Brussels Philharmonic is working on a strong international profile to become a leading orchestra in the global music scene and a proud classical music ambassador of Belgium to the world. Therefore the Belgian orchestra constantly invests in its international touring activity and in high-profile visiting artists from all over the world. Brussels Philharmonic works with top-notch music director Stéphane Denève and has garnered critical acclaim for its recordings, including an Academy Award and a Diapason d’Or de l’année.

Traditional orchestra touring presents a set of particular challenges, making it a complex and costly operation. The brand new partnership between Brussels Philharmonic and Brussels Airlines paves the way for a revolution in touring activity: instead of travelling for a longer period from one venue to the other, the partnership consists of one-day returns to specific venues or festivals, with Brussels as a base. This ‘touring 2.0’ allows for a time- and cost-efficient approach, placing always at the forefront the artistic objective of both concert performer and concert organiser, and thus making it possible a tailor-made and high quality project for each venue.

“This partnership brings a breath of fresh air to the traditional touring business as Brussels Airlines will become our official logistics partner.

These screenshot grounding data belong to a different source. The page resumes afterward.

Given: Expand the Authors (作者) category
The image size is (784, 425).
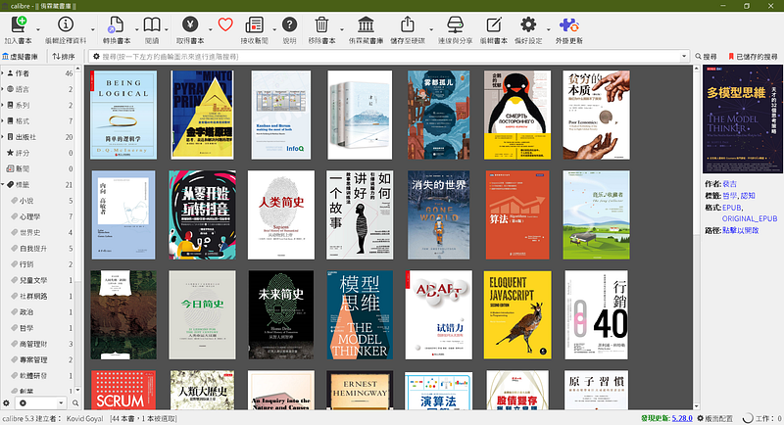Looking at the screenshot, I should pos(7,74).
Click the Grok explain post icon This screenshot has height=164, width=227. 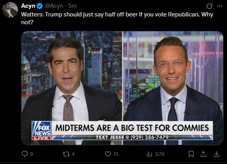(209, 6)
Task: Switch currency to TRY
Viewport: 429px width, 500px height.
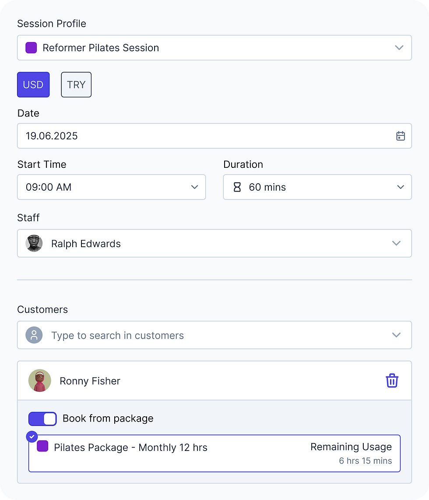Action: 76,85
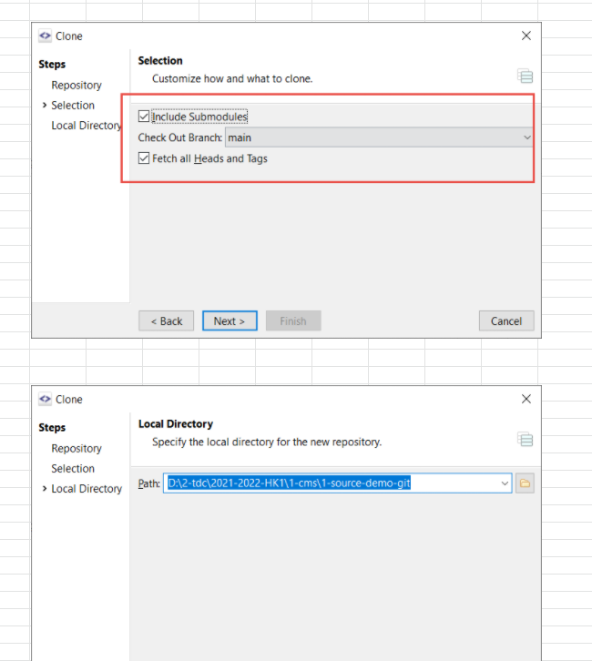Image resolution: width=592 pixels, height=661 pixels.
Task: Click the Cancel button
Action: coord(506,321)
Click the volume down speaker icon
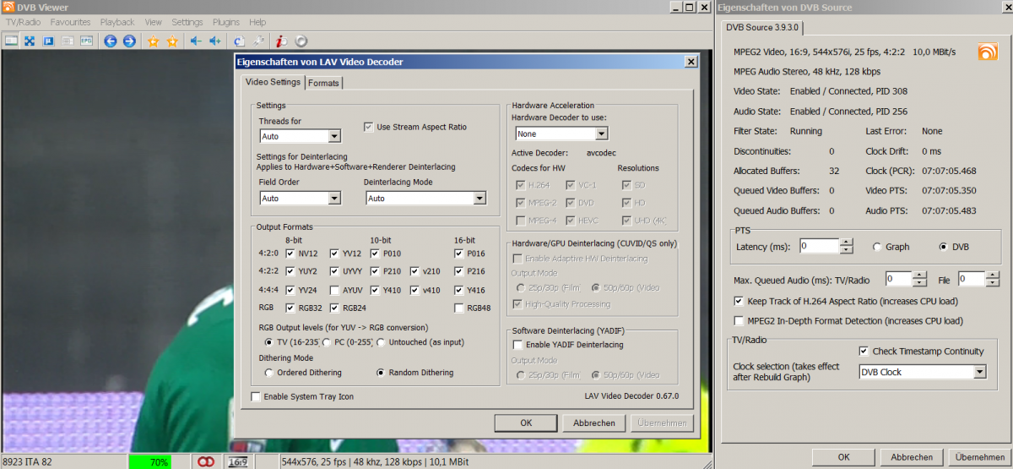 [196, 41]
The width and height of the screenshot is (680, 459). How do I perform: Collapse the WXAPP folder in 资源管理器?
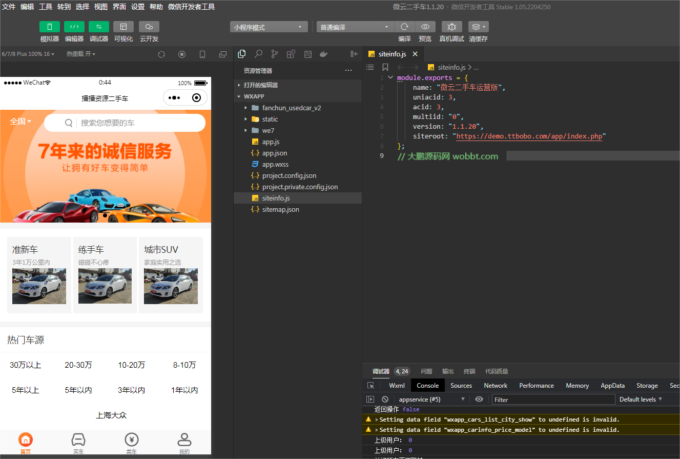(238, 96)
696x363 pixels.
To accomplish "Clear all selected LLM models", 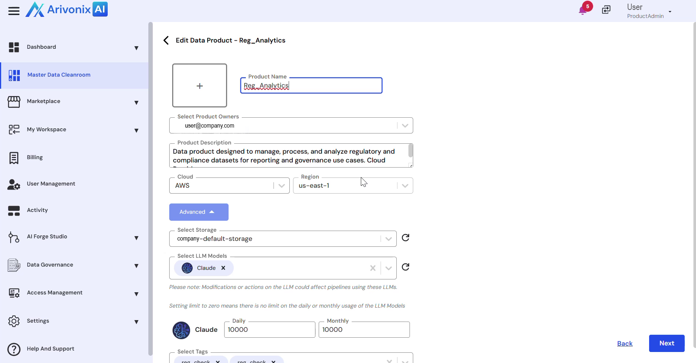I will point(373,268).
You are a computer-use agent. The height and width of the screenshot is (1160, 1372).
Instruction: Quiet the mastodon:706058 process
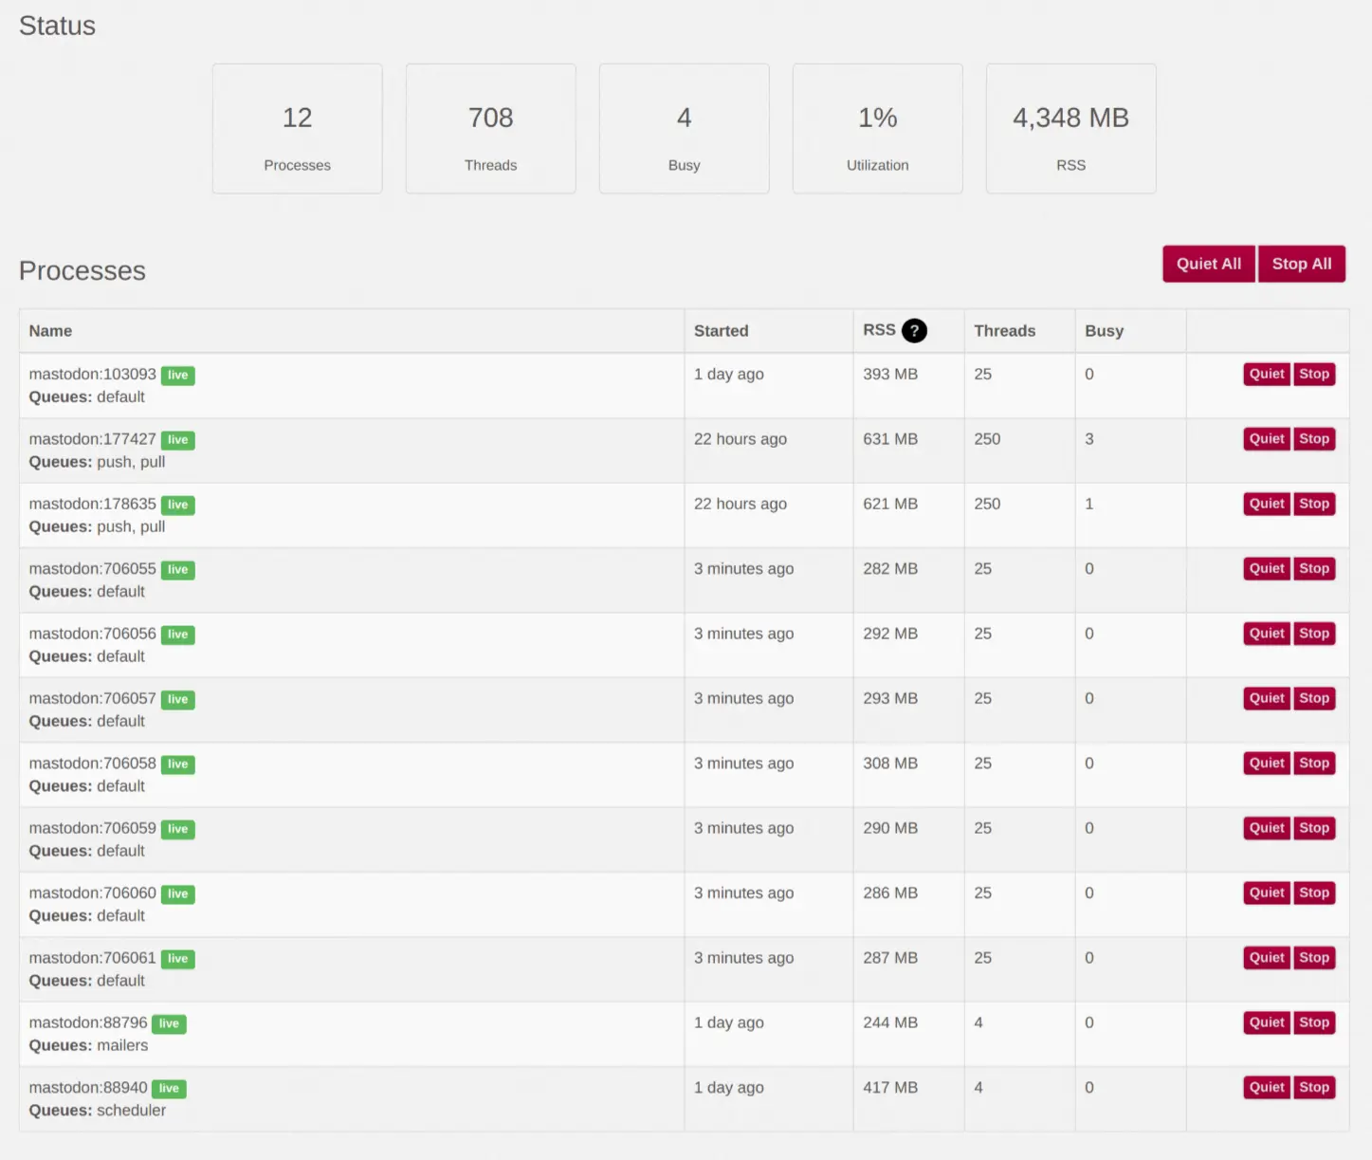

The ‘one-day return’ concept will lead to open in-depth discussion with venues or festivals in Europe on the repertoire and content of a project to be performed by the orchestra on a specific stage. Without compromising both artistic partners (orchestra and venue) will sharpen their identity. Once the programme is defined, Brussels Philharmonic will develop the project in Belgium and then bring it to the venue in the shortest possible time-frame (one day), served by a charter flight handled with care by Brussels Airlines. We are extremely happy to work with our national airline on this project and look forward to our cooperation.”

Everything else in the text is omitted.